:: Data excerpts

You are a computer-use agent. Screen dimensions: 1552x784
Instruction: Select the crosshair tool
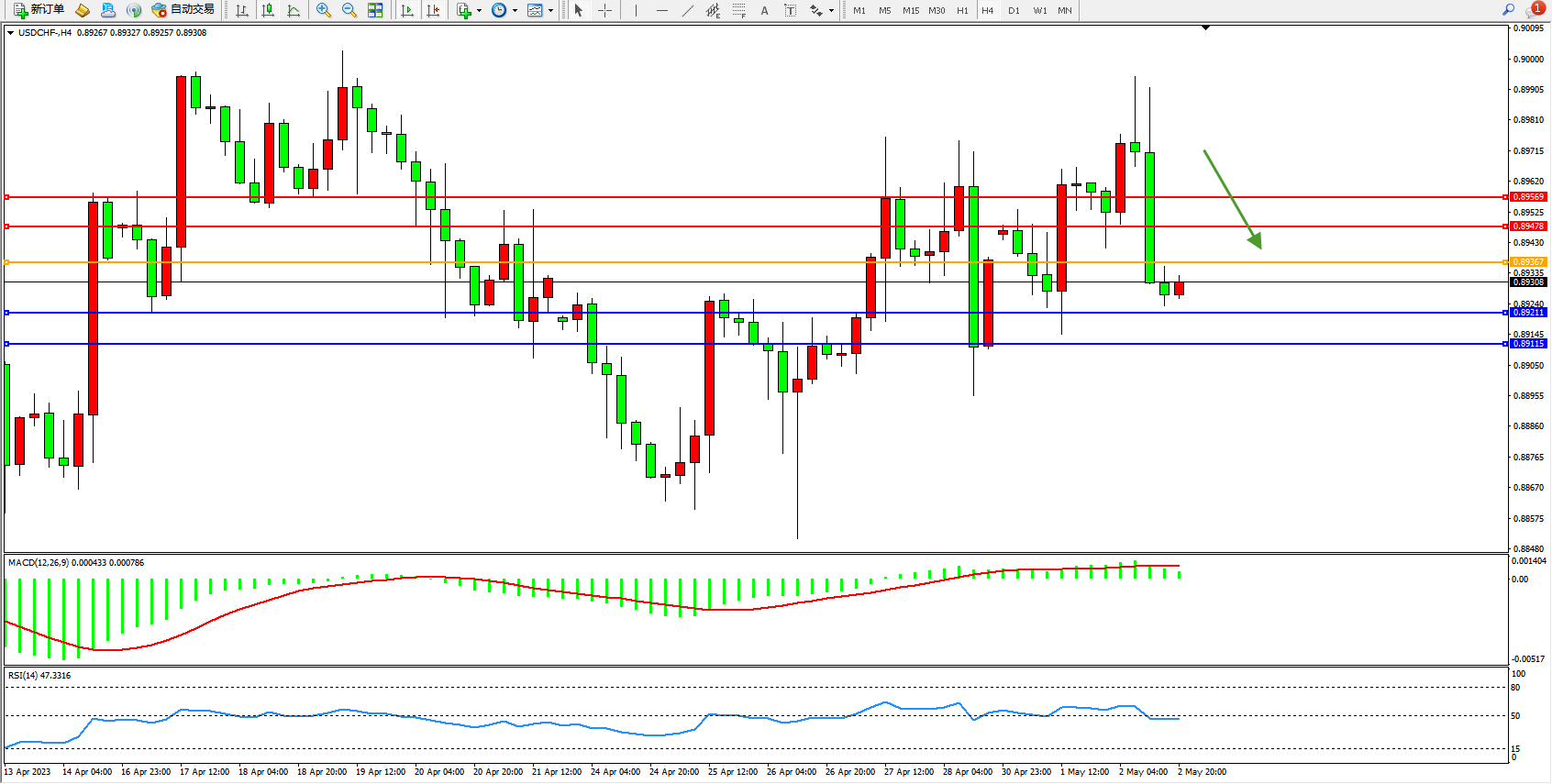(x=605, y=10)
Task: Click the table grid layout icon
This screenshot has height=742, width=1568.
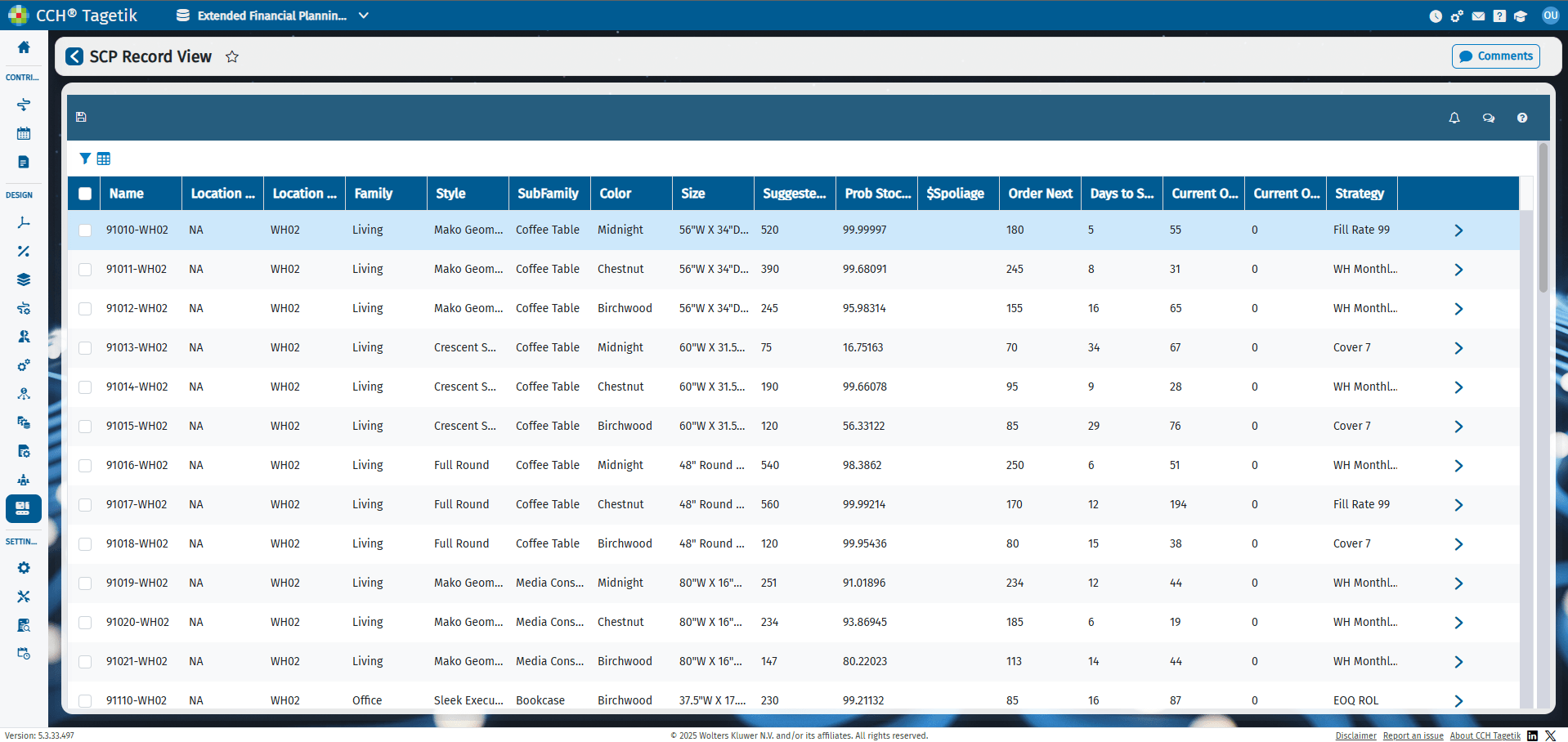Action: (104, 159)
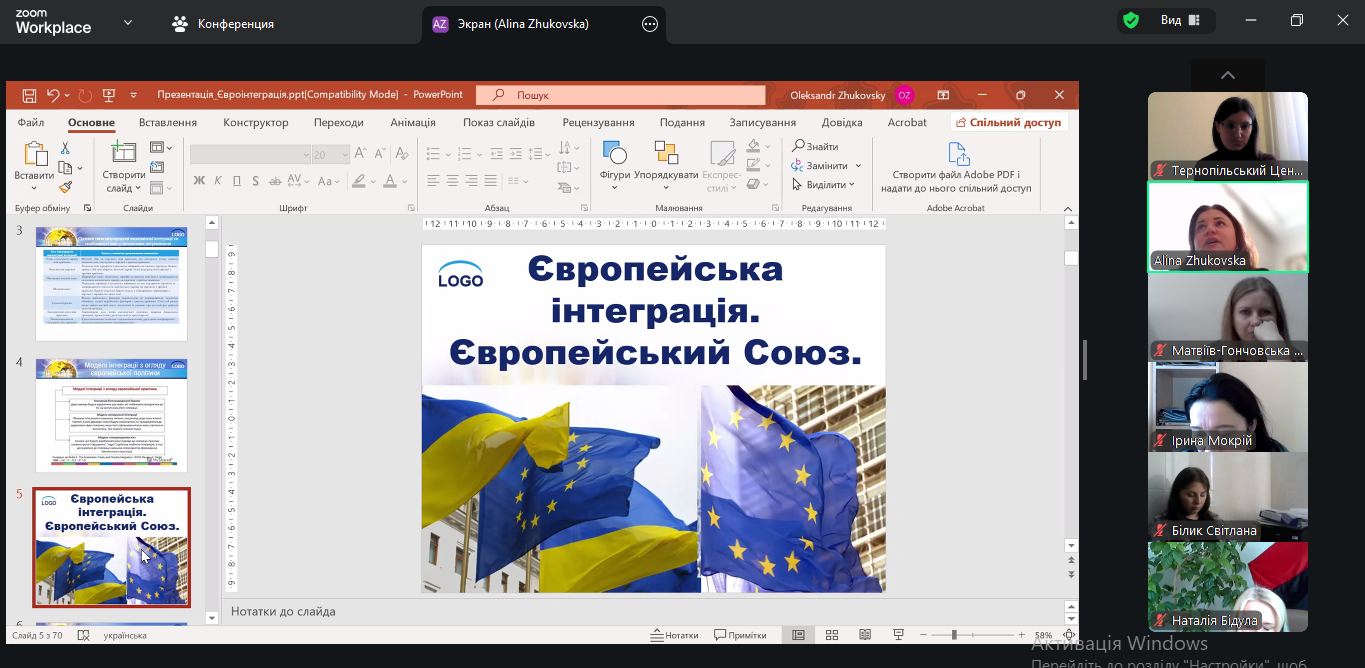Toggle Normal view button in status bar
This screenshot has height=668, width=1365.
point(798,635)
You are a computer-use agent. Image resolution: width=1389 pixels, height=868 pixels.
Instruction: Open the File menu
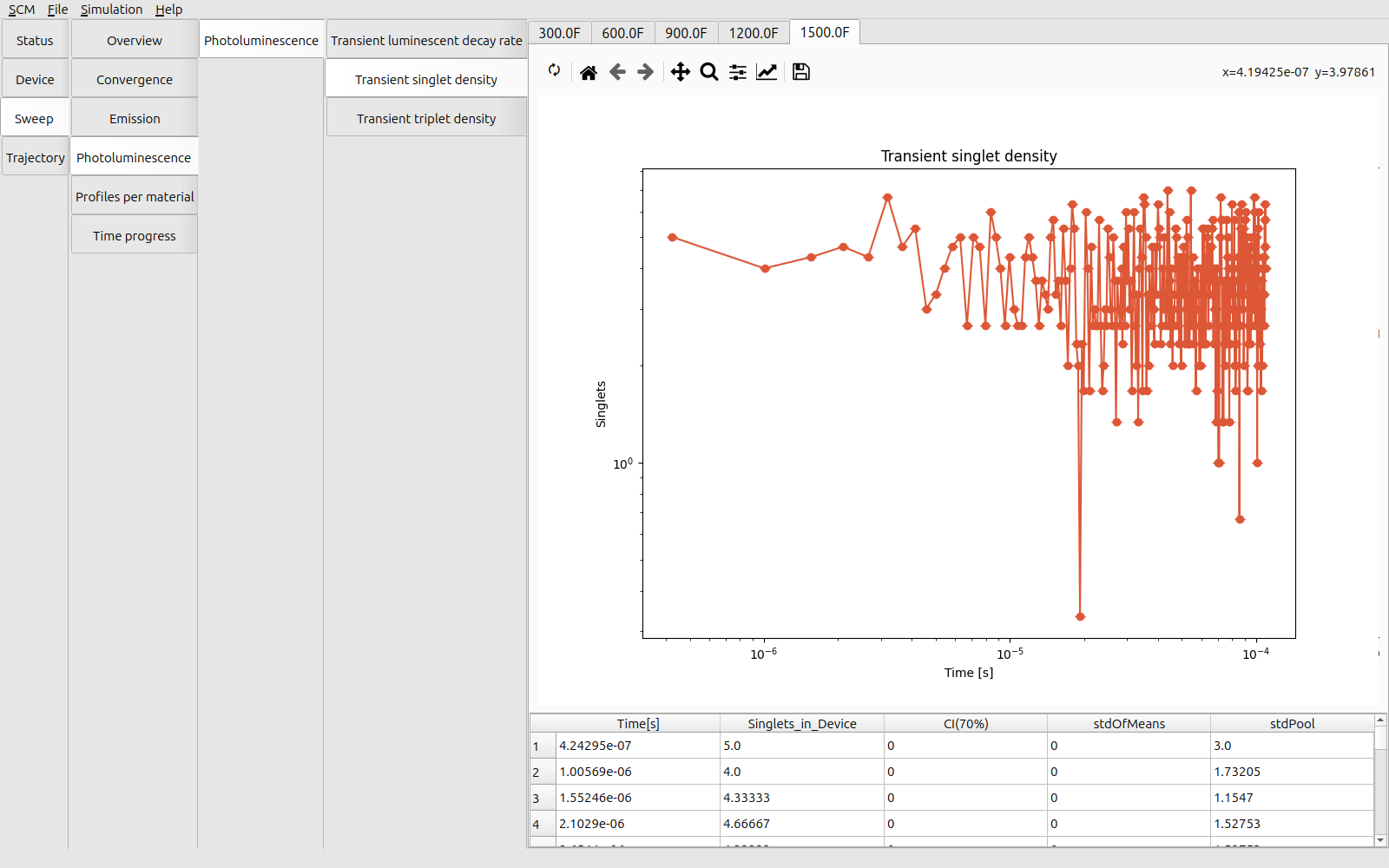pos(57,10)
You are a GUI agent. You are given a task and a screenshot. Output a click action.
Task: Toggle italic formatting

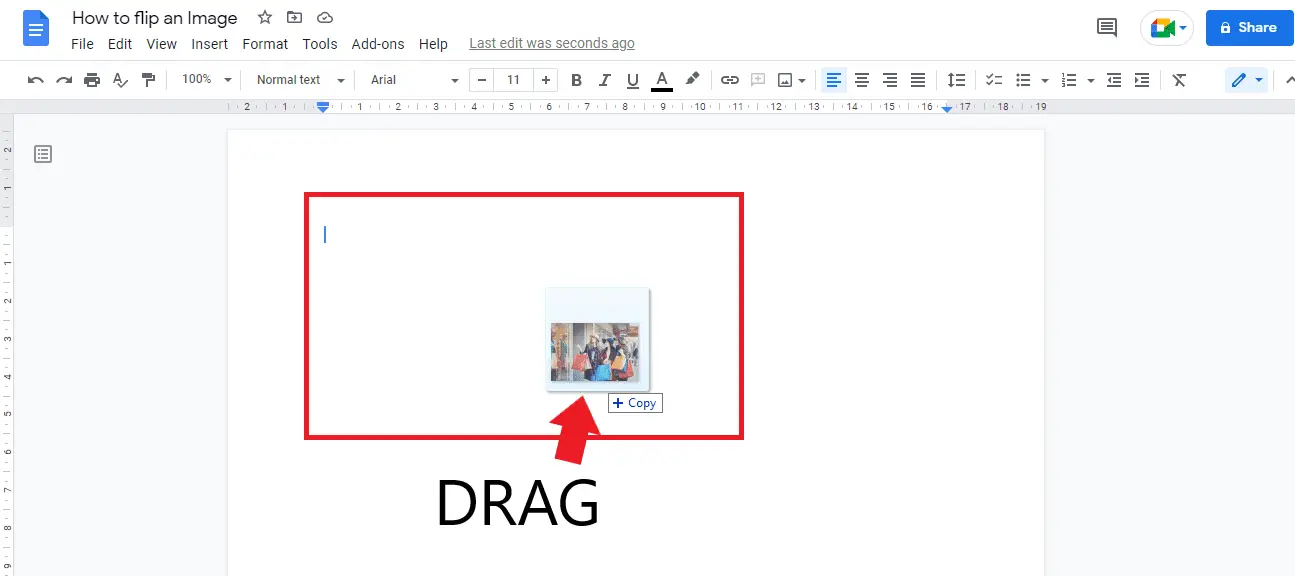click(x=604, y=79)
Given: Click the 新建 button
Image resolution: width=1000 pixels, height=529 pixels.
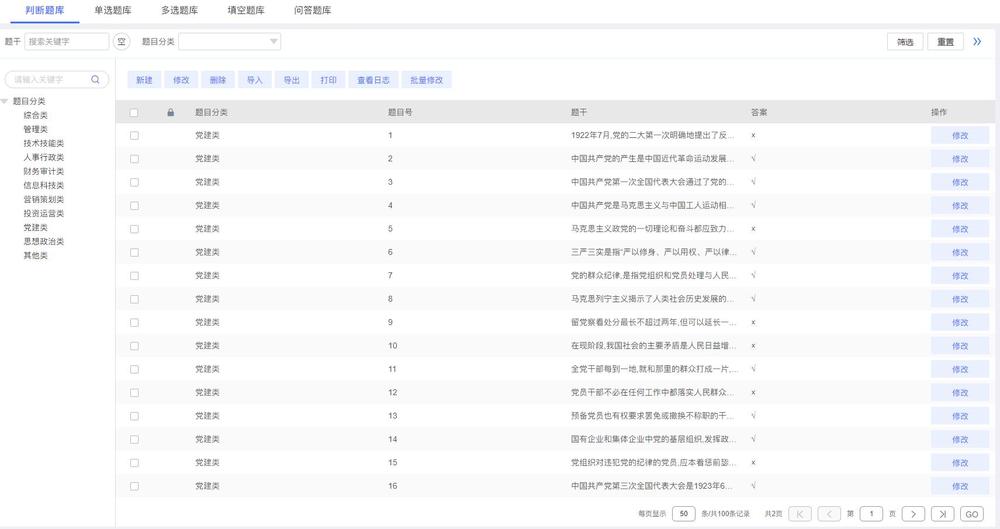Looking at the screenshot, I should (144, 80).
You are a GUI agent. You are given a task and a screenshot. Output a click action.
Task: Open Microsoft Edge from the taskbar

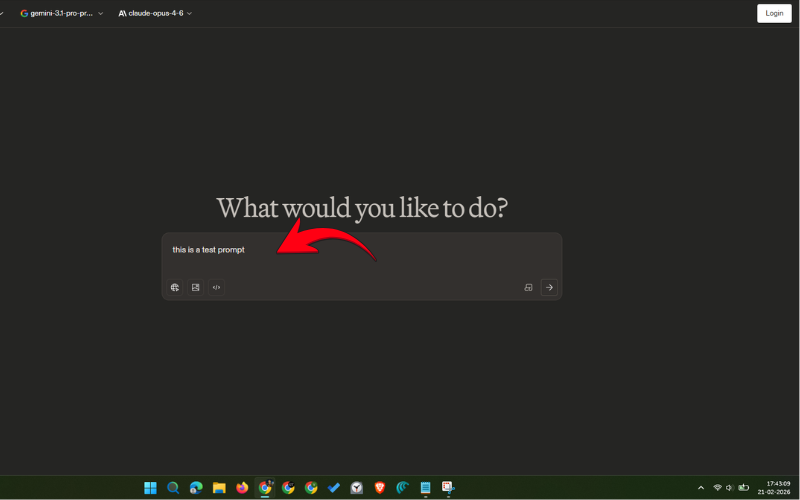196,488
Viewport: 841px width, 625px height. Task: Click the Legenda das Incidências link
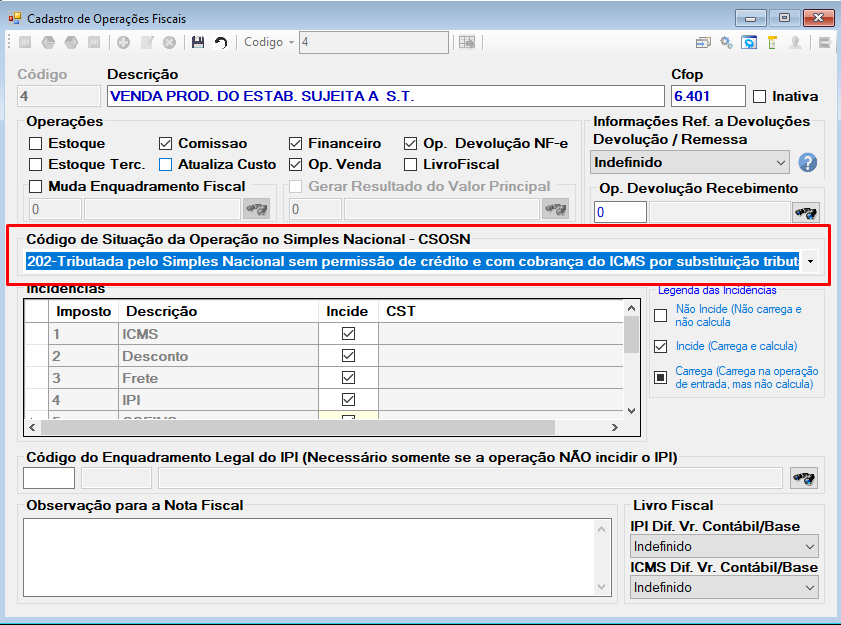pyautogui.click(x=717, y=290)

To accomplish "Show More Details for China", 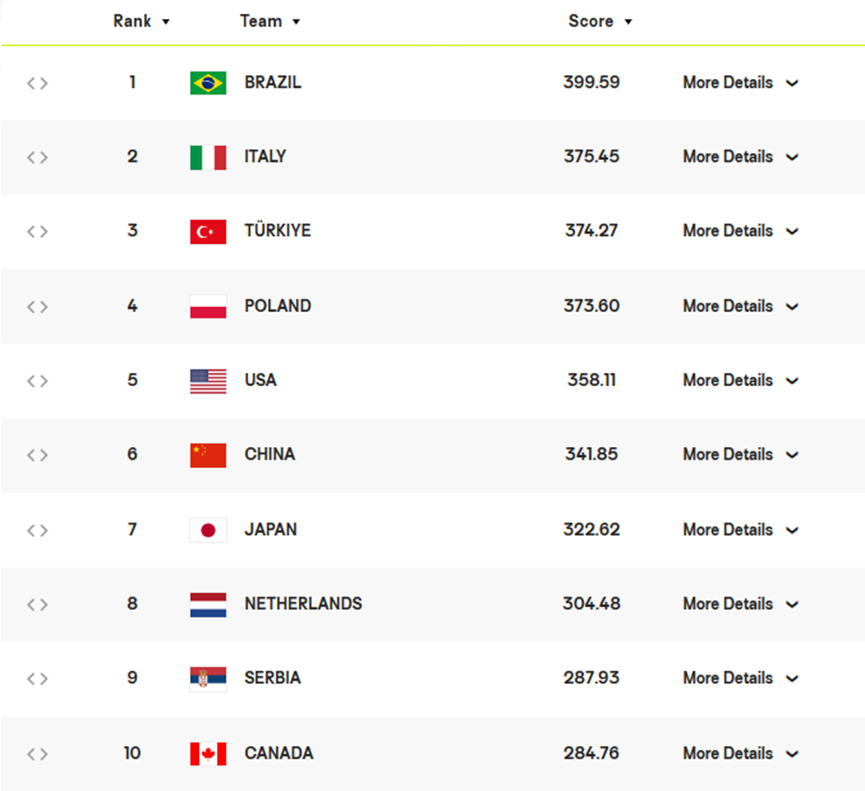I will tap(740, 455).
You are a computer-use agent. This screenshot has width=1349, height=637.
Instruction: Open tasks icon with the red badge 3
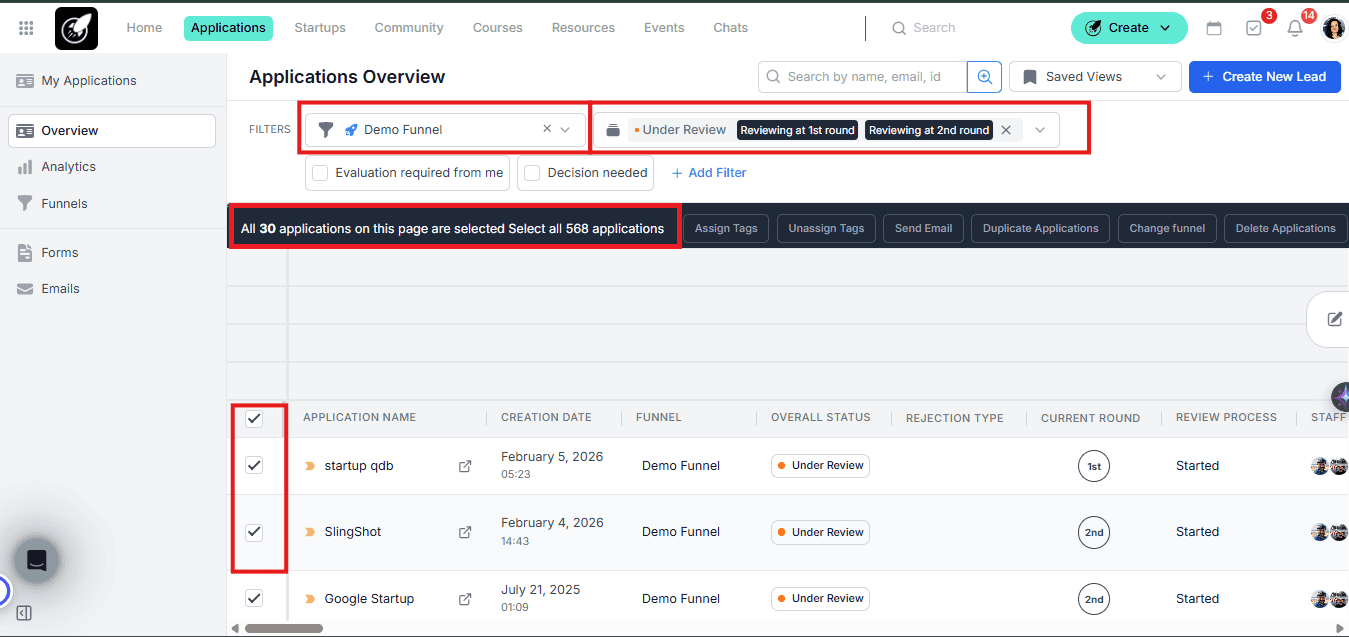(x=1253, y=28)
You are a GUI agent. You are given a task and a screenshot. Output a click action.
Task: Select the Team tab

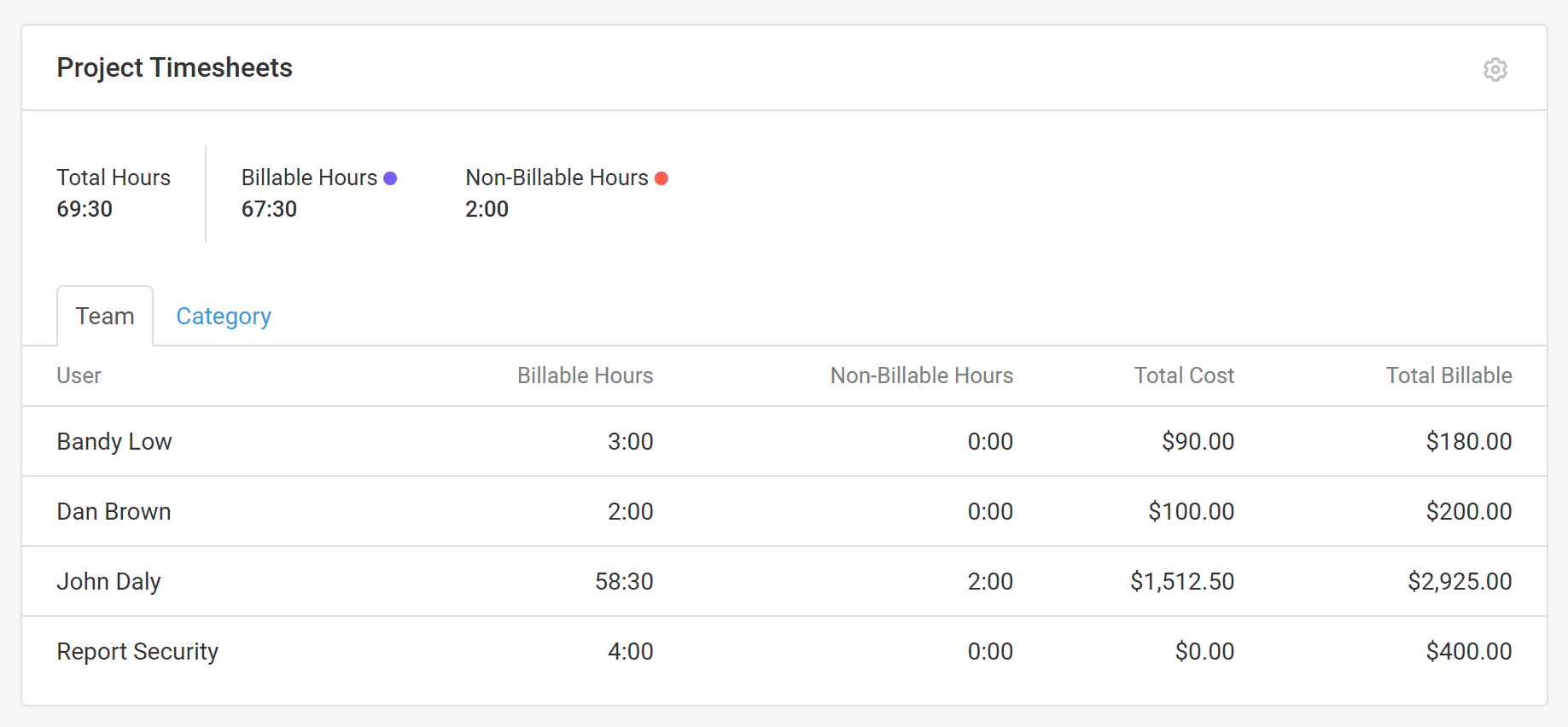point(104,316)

::::

■ Exercise brief
Give back exactly the lines from the one with "You are a computer-use agent. This" through the end of the records above, inclusive, and omit any pictures.

■ Solution
You are a computer-use agent. This screenshot has width=1349, height=637.
Instruction: Open tasks icon with the red badge 3
(x=1253, y=28)
You are a GUI agent. You are given a task and a screenshot. Output a click action.
Task: Select the Team tab

point(104,316)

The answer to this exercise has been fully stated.